Friday, February 22, 2013

On The Road To Jerusalem


I am keenly aware that I stand on the shoulders of the ghosts of the greats who suffered, died, and sacrificed so much for a people degraded and scorn to which some might say cursed by the wretchedness of slavery. Let me say that one of my major faults is that I understand the power of words and know that finding written words can produce truth. Taking into consideration, often times, those word were written for the times and used to sway or justify that which one might want truth to remain hidden.

Someone I know sent me an email that contained the “Confessions of Nat Turner”. I had never read it before and knew very little about the man Nat Turner other than what his-story tells. I was so surprised because it was, in my opinion, unfathomable to believe much of what his supposed attorney wrote as truth. This caused me to do my own research and see what facts were available to reinforce the only known account of the Nat Turner Rebellion. What I found was many different interpretations of the events of that rebellion. There were few facts. What we know is that there was a rebellion and he was hung. Everything else is conjecture!

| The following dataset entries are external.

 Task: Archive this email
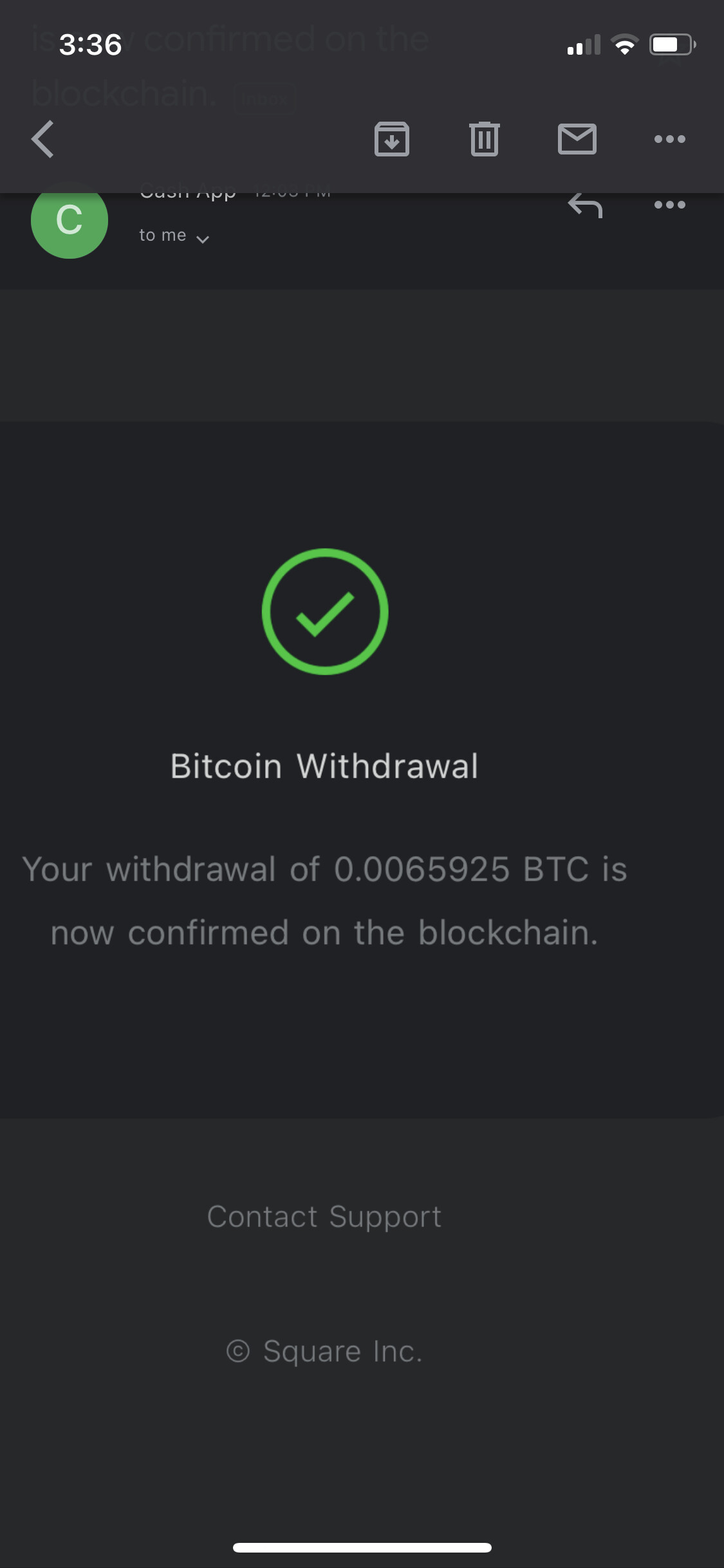point(392,139)
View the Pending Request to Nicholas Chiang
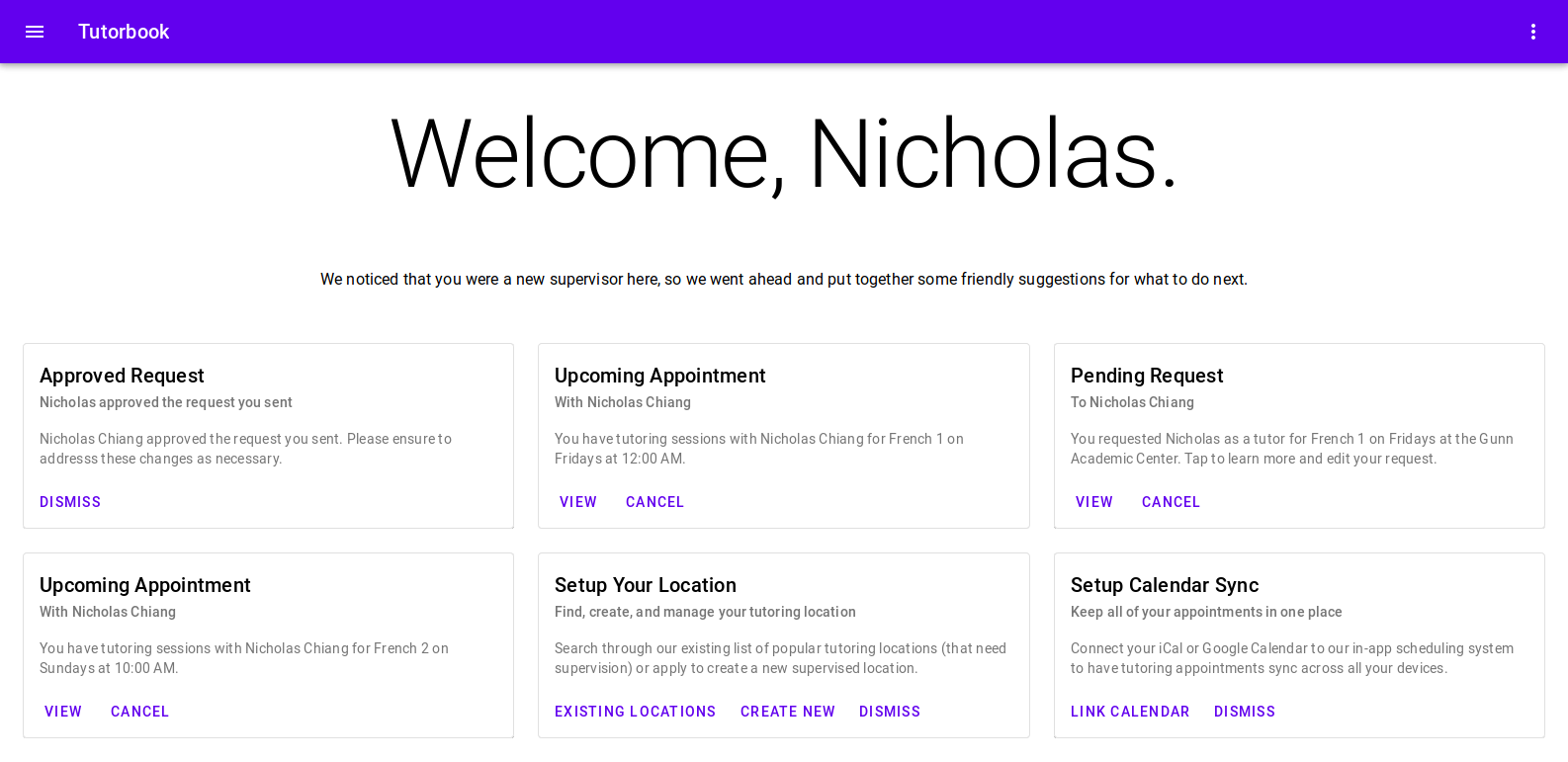 pyautogui.click(x=1094, y=502)
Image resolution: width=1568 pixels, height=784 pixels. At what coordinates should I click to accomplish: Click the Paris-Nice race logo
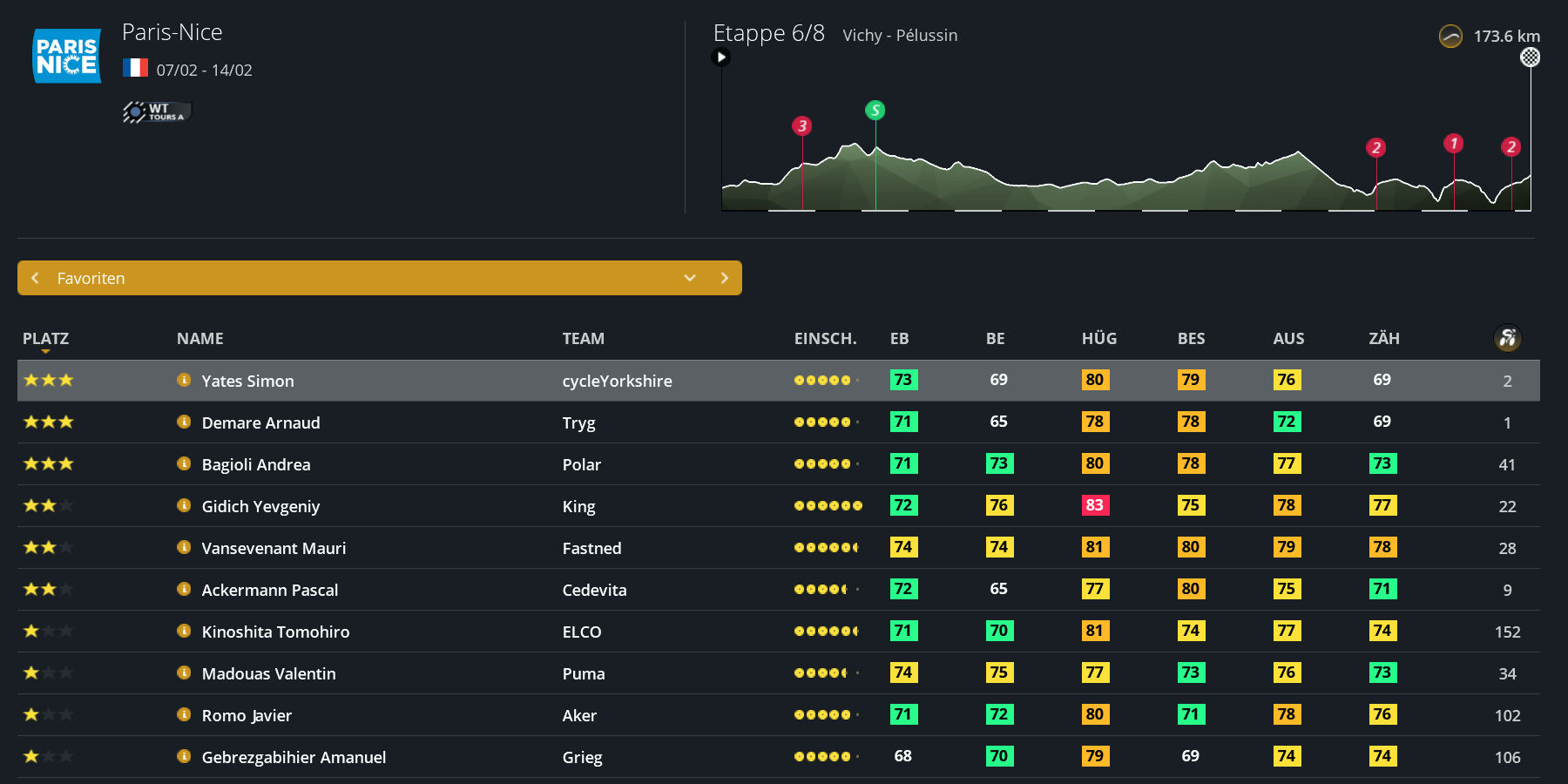coord(67,56)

Here are the facts: Nat Turner was born into slavery October 2, 1800 on a Southampton County plantation. On August 21, 1831, he led a violent disorganized insurrection. The incident ended the emancipation movement in that region and led to even harsher laws against slaves. Benjamin Turner, his owner, allowed him to be instructed in reading, writing, and religion. Sold three times in his childhood and hired out to John Travis 1820s. He became a fiery preacher and leader of slaves claiming that he was chosen by God to lead them from bondage.

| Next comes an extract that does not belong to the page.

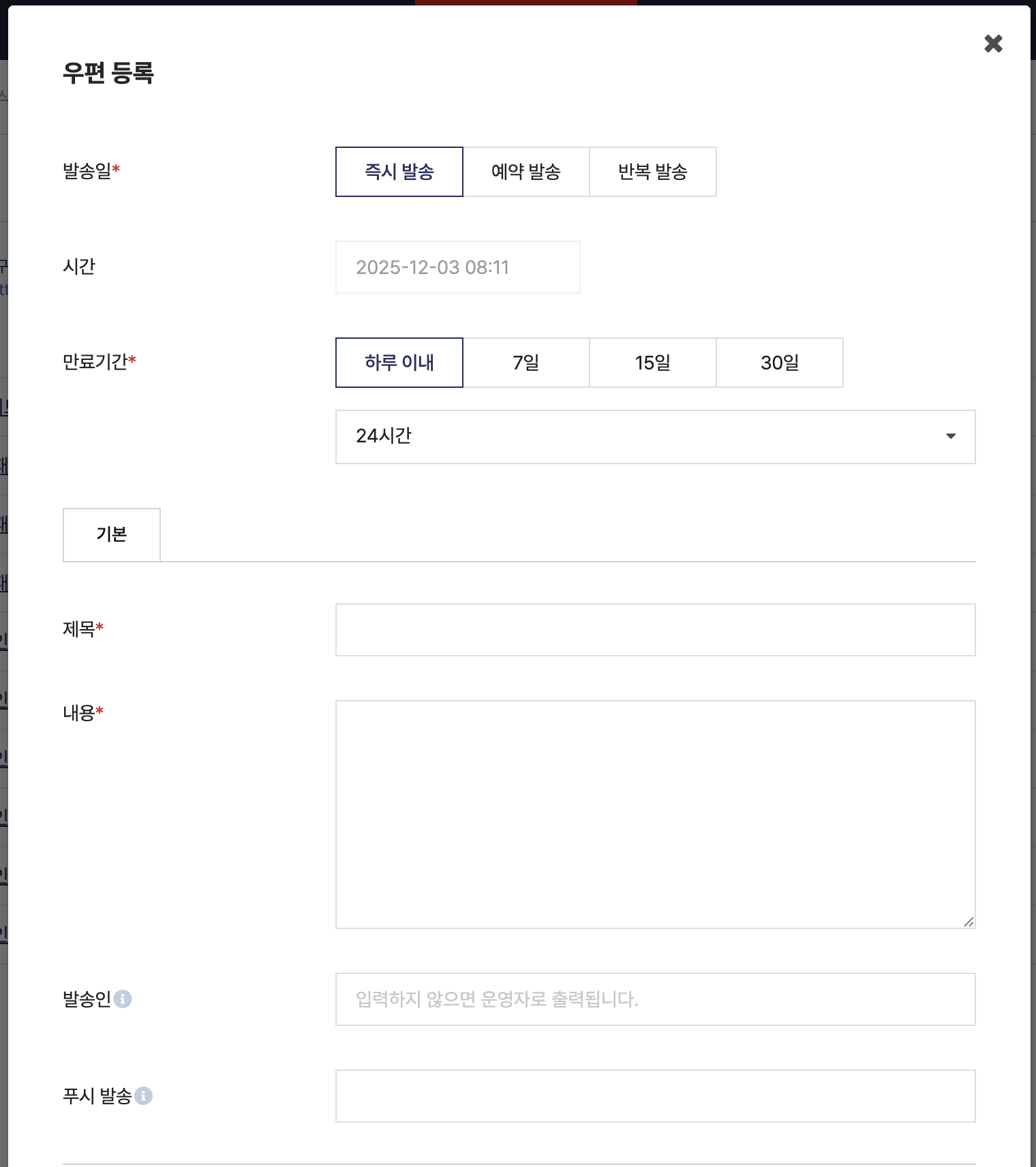Close the 우편 등록 dialog with X icon
The width and height of the screenshot is (1036, 1167).
click(x=993, y=44)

Believing in signs and hearing divine voices, Turner was convinced by an eclipse of the Sun in 1831 that the time to rise up had come and he enlisted the help of four other slaves in the area. An insurrection was planned, aborted, and rescheduled for August 21, 1831, when he and six other slaves killed the Travis family, managed to secure arms and horses, and enlisted about 75 other slaves in a disorganized insurrection that resulted in the murder of 51 white people.

Afterwards, Turner hid nearby successfully for six weeks until his discovery, conviction, and hanging in Jerusalem, Virginia after a trial that lasted twenty four hours, along with 16 of his followers. The incident put fear in the heart of Southerners, ended the organized emancipation movement in that region, resulted in even harsher laws against slaves, and deepened the schism between slave-holders that would culminate in the Civil War. This is all we know as fact.

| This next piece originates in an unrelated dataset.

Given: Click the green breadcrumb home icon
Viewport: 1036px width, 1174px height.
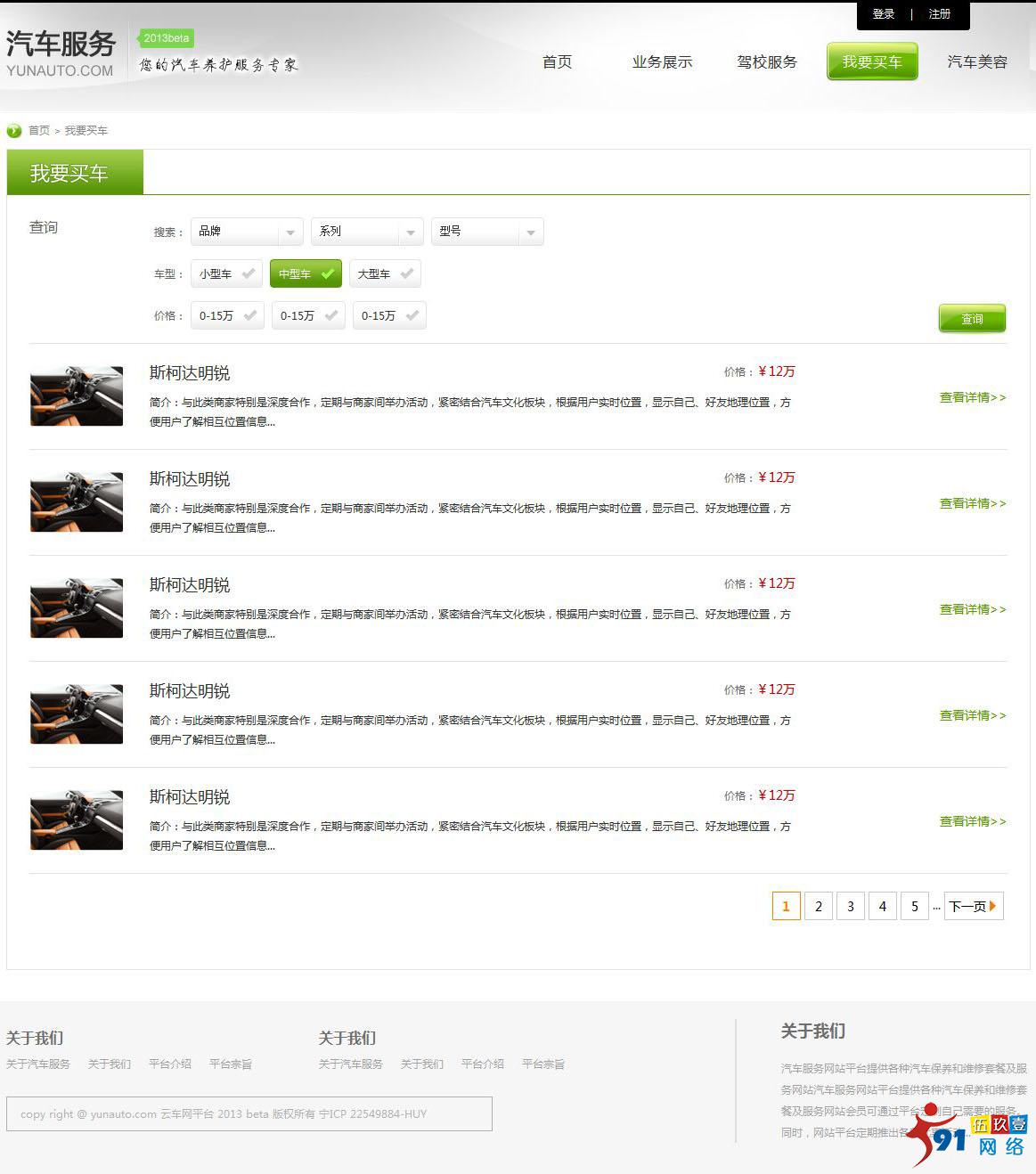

Among many, perhaps most, African-Americans in the antebellum period or even today, Turner's legacy takes on heroic status as someone willing to make slave-owners pay for the hardships that they enacted upon the millions of children, women and men they enslaved. He is not mentioned in the same vain as the KKK in that they murdered, under cover of law, countless men, women, and children in what was nothing more than state sponsored terrorism. Like John Brown, Turner also thought revolutionary violence would serve to awaken the attitudes of whites to the reality of the inherent brutality of slave-holding.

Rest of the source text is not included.